Arrow-right Camera
The Spokesman-Review Newspaper
Spokane, Washington  Est. May 19, 1883

The Baby Boom Birth Of Septuplets Raises Questions About Fertility Treatments.

Rick Weiss Washington Post

The unprecedented birth of septuplets in Iowa sparked intense criticism from ethicists and doctors Thursday, with several warning that fertility treatments are being used indiscriminately and irresponsibly at great medical risk to women and their offspring and at growing expense to the general public.

Preliminary tests suggest that all seven children born to Bobbi and Kenny McCaughey are doing well. But multiple births beyond triplets usually are characterized by some degree of physical or cognitive disability, critics said, and in most cases they can and ought to be avoided.
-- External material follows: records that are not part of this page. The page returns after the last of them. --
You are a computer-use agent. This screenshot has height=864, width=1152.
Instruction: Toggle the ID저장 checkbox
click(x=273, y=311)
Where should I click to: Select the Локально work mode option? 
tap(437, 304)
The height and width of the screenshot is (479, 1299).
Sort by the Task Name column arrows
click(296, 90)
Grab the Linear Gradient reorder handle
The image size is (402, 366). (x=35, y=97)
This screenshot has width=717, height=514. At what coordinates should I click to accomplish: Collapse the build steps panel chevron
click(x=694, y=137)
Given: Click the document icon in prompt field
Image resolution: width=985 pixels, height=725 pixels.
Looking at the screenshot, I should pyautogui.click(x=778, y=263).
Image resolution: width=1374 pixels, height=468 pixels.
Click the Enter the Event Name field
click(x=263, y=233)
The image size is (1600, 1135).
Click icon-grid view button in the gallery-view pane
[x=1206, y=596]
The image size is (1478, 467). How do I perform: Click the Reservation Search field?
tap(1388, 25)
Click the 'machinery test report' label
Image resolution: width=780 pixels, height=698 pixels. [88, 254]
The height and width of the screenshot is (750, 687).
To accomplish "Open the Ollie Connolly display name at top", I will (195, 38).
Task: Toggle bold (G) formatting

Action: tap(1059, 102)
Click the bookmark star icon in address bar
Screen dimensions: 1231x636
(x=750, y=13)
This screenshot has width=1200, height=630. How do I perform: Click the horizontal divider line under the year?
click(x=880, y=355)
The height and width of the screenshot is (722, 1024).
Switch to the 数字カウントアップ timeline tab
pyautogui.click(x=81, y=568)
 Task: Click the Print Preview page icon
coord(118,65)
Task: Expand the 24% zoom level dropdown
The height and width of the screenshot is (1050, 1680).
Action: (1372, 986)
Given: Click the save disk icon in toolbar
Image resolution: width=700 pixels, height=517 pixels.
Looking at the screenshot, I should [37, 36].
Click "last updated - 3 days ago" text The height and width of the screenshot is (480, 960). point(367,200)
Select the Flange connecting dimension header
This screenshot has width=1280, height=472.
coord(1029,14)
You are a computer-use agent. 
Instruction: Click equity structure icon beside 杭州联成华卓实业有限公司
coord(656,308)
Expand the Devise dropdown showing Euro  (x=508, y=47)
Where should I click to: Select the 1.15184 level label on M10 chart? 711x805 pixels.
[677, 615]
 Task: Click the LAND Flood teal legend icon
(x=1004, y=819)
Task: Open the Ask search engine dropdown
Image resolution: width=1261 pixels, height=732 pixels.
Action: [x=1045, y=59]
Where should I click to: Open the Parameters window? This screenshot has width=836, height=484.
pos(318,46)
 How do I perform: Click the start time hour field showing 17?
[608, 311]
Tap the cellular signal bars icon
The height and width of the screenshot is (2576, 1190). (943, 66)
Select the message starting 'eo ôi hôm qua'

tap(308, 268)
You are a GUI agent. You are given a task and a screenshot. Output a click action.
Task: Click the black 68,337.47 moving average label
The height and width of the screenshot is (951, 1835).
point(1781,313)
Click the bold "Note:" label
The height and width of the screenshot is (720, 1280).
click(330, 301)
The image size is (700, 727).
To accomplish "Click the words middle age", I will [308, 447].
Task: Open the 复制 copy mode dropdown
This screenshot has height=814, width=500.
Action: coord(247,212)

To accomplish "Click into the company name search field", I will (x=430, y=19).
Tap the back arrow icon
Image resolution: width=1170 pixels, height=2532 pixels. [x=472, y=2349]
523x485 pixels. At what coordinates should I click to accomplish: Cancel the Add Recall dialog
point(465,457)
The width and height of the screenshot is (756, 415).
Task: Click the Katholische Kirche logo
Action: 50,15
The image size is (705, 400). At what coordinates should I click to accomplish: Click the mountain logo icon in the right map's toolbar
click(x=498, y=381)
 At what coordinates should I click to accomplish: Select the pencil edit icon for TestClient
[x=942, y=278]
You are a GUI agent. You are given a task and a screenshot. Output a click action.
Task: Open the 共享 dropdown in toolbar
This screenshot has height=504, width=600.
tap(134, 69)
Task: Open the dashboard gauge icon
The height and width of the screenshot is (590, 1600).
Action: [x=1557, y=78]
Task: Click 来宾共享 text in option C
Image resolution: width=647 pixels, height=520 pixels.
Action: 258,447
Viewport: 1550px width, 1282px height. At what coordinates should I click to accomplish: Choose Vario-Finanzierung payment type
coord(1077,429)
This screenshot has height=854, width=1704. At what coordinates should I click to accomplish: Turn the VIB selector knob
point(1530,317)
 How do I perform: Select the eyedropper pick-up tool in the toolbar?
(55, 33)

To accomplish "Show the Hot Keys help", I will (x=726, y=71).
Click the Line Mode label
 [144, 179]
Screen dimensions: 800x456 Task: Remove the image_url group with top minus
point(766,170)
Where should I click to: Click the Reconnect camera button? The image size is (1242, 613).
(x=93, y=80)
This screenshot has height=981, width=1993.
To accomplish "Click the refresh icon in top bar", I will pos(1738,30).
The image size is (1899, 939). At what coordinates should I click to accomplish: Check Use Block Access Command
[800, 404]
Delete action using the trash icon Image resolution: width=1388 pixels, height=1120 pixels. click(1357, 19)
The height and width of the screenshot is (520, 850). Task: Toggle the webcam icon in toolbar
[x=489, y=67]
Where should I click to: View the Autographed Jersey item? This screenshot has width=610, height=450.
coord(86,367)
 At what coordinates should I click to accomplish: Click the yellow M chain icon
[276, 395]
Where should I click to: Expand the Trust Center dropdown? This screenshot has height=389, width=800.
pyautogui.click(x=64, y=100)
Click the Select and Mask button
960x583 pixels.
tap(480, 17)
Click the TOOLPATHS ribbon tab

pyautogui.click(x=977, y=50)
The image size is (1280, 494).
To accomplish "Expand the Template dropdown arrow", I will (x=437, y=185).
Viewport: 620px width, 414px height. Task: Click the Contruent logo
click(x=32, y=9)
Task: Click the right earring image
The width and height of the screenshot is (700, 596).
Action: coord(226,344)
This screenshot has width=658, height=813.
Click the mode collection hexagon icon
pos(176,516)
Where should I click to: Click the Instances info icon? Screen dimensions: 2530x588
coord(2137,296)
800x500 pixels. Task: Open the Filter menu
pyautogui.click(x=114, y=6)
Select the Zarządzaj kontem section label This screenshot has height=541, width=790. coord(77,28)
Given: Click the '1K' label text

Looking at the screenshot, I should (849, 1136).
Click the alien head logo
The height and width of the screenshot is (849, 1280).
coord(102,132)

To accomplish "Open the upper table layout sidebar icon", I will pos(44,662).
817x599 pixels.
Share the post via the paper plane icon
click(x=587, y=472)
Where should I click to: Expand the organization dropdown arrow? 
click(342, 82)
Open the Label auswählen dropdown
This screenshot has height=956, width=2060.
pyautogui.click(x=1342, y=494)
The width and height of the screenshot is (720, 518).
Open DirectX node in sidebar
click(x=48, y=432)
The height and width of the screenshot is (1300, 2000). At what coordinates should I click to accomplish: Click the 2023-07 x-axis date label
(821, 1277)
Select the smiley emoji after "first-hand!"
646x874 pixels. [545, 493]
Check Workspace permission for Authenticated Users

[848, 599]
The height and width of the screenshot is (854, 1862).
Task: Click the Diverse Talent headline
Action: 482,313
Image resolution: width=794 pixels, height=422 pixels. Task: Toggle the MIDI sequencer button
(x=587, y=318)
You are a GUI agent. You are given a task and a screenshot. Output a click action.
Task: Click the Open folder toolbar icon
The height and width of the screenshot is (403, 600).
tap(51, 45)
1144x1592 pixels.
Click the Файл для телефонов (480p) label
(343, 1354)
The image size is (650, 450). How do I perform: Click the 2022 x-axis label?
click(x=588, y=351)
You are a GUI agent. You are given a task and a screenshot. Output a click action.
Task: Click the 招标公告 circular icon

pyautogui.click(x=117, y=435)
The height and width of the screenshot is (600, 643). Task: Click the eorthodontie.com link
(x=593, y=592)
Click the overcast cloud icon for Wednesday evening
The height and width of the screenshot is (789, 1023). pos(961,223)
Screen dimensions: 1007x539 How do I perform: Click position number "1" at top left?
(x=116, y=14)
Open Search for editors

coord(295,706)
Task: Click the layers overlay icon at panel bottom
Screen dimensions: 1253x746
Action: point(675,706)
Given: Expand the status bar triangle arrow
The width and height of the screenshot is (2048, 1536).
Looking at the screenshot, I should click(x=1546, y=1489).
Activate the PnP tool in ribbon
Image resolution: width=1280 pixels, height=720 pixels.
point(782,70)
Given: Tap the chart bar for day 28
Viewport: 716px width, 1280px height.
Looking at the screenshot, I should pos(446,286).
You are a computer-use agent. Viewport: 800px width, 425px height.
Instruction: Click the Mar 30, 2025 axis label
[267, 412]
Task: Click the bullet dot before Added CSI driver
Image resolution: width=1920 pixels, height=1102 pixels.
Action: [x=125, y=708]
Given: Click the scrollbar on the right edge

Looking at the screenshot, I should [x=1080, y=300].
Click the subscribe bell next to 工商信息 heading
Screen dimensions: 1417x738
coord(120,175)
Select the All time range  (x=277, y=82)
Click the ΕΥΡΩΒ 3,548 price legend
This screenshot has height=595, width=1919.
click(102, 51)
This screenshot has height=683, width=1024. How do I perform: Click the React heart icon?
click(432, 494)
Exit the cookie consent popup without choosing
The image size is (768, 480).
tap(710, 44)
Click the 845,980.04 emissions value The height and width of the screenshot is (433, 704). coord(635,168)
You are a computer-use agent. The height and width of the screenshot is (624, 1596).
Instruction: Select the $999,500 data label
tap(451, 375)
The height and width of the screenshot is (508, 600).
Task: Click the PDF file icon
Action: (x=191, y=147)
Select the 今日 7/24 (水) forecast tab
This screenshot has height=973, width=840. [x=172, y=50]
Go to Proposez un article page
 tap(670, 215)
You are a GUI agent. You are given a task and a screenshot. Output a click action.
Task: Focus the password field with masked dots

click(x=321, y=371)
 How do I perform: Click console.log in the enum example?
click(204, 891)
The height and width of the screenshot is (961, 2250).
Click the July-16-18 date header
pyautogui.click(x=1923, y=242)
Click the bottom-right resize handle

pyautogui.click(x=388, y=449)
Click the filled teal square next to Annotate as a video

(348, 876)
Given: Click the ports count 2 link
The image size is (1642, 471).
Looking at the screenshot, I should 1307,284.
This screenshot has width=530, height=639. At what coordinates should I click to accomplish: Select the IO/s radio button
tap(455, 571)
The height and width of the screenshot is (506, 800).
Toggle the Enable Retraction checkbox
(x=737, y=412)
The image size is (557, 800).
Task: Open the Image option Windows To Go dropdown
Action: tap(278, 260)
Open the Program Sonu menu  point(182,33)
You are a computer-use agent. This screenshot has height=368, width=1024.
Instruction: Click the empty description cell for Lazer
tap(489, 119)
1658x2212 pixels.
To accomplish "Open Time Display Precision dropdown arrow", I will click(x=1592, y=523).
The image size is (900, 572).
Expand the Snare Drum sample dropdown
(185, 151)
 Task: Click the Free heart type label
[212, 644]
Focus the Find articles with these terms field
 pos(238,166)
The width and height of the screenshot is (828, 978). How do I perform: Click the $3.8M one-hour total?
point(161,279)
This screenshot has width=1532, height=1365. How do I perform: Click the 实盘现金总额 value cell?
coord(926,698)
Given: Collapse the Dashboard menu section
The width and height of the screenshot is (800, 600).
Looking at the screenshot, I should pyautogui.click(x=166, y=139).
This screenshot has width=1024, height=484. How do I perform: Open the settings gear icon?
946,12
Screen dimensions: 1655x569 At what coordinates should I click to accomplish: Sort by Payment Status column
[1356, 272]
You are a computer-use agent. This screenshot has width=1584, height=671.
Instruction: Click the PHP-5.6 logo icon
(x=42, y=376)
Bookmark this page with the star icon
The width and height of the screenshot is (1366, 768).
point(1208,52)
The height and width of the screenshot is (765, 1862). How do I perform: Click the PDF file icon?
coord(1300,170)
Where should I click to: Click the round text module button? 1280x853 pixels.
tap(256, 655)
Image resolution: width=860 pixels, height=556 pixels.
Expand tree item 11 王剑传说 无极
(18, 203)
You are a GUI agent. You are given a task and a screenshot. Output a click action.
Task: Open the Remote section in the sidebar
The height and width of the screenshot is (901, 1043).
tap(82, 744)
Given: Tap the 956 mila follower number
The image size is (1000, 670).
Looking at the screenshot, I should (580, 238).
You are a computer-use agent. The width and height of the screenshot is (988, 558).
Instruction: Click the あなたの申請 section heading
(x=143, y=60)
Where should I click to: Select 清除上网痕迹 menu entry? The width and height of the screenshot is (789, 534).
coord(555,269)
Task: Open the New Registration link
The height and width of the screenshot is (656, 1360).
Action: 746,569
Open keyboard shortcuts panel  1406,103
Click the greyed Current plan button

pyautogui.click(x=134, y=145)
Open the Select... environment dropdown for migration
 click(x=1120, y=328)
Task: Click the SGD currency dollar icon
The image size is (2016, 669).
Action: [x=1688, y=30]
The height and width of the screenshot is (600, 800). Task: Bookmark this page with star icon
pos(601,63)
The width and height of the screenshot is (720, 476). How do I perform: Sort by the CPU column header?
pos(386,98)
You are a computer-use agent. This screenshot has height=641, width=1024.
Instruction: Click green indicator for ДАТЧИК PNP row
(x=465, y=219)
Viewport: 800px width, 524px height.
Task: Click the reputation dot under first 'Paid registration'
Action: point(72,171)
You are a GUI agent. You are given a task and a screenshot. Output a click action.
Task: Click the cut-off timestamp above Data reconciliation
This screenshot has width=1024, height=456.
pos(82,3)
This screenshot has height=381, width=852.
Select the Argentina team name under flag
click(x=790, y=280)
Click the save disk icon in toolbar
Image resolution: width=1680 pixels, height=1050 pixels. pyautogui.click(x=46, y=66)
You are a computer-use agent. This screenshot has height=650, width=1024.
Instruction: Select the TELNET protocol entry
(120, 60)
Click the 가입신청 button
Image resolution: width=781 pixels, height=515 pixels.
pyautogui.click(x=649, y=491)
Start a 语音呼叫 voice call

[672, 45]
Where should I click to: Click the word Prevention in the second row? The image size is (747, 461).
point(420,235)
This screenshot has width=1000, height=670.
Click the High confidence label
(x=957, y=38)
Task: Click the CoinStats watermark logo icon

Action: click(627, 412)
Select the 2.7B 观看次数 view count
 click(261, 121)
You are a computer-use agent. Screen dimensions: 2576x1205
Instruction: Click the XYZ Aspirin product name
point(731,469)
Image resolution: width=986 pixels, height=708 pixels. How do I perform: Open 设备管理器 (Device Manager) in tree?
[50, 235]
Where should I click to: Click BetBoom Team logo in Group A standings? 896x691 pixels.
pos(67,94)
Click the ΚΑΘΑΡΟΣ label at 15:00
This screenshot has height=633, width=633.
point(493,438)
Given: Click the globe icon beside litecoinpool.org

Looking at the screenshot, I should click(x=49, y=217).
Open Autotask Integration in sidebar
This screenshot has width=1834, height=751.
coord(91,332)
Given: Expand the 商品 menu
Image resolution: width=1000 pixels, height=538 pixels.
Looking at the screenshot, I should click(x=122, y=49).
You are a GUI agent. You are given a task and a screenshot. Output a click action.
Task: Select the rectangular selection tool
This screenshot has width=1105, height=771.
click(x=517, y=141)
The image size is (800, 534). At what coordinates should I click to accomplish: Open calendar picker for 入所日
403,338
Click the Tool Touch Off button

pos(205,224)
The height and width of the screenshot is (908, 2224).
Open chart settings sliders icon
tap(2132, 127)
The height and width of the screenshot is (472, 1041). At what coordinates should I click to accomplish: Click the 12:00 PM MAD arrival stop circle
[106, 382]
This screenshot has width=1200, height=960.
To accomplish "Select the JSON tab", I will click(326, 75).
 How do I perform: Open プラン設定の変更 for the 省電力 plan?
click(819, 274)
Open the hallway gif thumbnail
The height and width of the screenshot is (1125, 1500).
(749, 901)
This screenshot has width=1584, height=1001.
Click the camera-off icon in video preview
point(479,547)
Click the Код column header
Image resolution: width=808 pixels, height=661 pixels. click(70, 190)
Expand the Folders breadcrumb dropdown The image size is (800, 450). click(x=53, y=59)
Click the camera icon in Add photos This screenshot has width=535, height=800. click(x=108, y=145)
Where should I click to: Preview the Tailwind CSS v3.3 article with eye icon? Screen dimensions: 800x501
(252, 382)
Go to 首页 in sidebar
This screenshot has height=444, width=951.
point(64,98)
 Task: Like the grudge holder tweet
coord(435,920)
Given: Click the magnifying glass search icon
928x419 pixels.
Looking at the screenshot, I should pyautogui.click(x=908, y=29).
Katherine Hauser, the fertility doctor who worked with the McCaugheys, defended her care at a news conference Thursday, saying she used the same dose of a fertility drug that she had used with the Iowa couple two years earlier. In that instance the drug led to the birth of a single daughter. But for reasons that remain unclear, she said, “in this cycle we achieved more success than we could ever hope for.”

Critics, however, said they were unsatisfied with that explanation. When the McCaugheys’ doctors saw that their fertility treatment had led to the maturation of about three times the expected number of eggs, they said, the prudent move would have been to withhold addition of the husband’s sperm and try in another month or two when a more modest number of eggs were produced.

“Here we had a nice ending,” said Mark Sauer, chief of reproductive endocrinology at Columbia-Presbyterian Medical Center in New York. “However, if she would have died or the babies had lifelong problems with cerebral palsey or some other complications, it would be a nightmare. Even now, with the potential for psychosocial problems, it may still become a nightmare. And society certainly has the right to ask why did this happen and were there alternatives.”

Roger Kempers, medical director of the American Society for Reproductive Medicine in Birmingham, Ala., said the society’s guidelines call for doctors to avoid large-scale multiple births. One problem is that ovarian overstimulation can cause swelling and bleeding of the ovaries and severe fluid retention that can lead in rare cases to heart failure.

Women carrying multiple fetuses also are at risk of potentially fatal blood clots and other complications during pregnancy and delivery, and the children often require expensive follow up care for years. A set of Indiana sextuplets born in 1993 required three years of state-funded special care, for example, and several sextuplets born last year in Albany, N.Y., have serious medical problems including one case of partial blindness.

Kempers said Germany recently passed legislation prohibiting doctors from using a common fertility technique to create more than three offspring per mother. But he said there are many ways to avoid multiple births without legislation and without having to resort to aborting one or several of the fetuses - an option the McCaugheys said they opposed on religious grounds.

“We think it’s better if we can self-regulate this than having the federal government coming in,” Kempers said.

Reproductive medicine is effectively unregulated in this country, in large part because the government, under pressure from opponents of abortion, has banned federal funding of research involving human embryos.

“By and large, infertility treatment in this country has grown up as an entrepreneurial field rather than as a scientific field, so many of the things doctors are doing in the way of fertility treatments have not met the same standards of scientific scrutiny,” said Thomas Murray, director of the Center for Biomedical Ethics at Case Western Reserve University.

Murray said he was gratified the McCaughey children are doing well, however, and does not begrudge the parents’ decision to carry all seven fetuses to term.

Like most women, Bobbi McCaughey was born with ovaries full of immature eggs. But the pituitary gland in her brain produces too little of a substance called follicle stimulating hormone (FSH), which normally spurs a few of those eggs to mature each month.

Her doctors prescribed the drug Metrodin, rich in that key hormone. It is made from urine collected daily from 100,000 postmenopausal women in Europe.

Typically doctors track the egg maturation process in fertility patients with ultrasound imaging, which allows them to see the small eruptions that develop on the surface of the ovaries as eggs mature. When three or four or more are ripe, doctors give an injection of another hormone, human chorionic gonadotropin (HCG), to release those eggs from their ovarian nests and make them available to sperm, which are injected into the vicinity with a syringe or through intercourse.

Sauer said it would have been obvious that McCaughey’s ovaries had overreacted to the drug. “She must have had a dozen or more eggs going, and if she was being monitored correctly they had to know she was grossly overstimulated before she got her HCG shot,” he said. “That’s not even a borderline call, it’s a cavalier decision to give a woman like that a shot of HCG. If we see more than four or five we cancel those cycles.”

It was not clear Thursday whether Hauser was aware of the number of stimulated eggs and, if so, whether she considered cancelling the fertility cycle. She said she had treated hundreds of patients with the drug in the past 18 years and no mother had given birth to more than triplets.

Canceling a treatment cycle means the patient is out several thousand dollars, and sometimes women insist on going forward. “There’s a tremendous pressure to deliver the goods, but doctors have to draw the line,” Sauer said. Otherwise, he said, “you get the backlash.”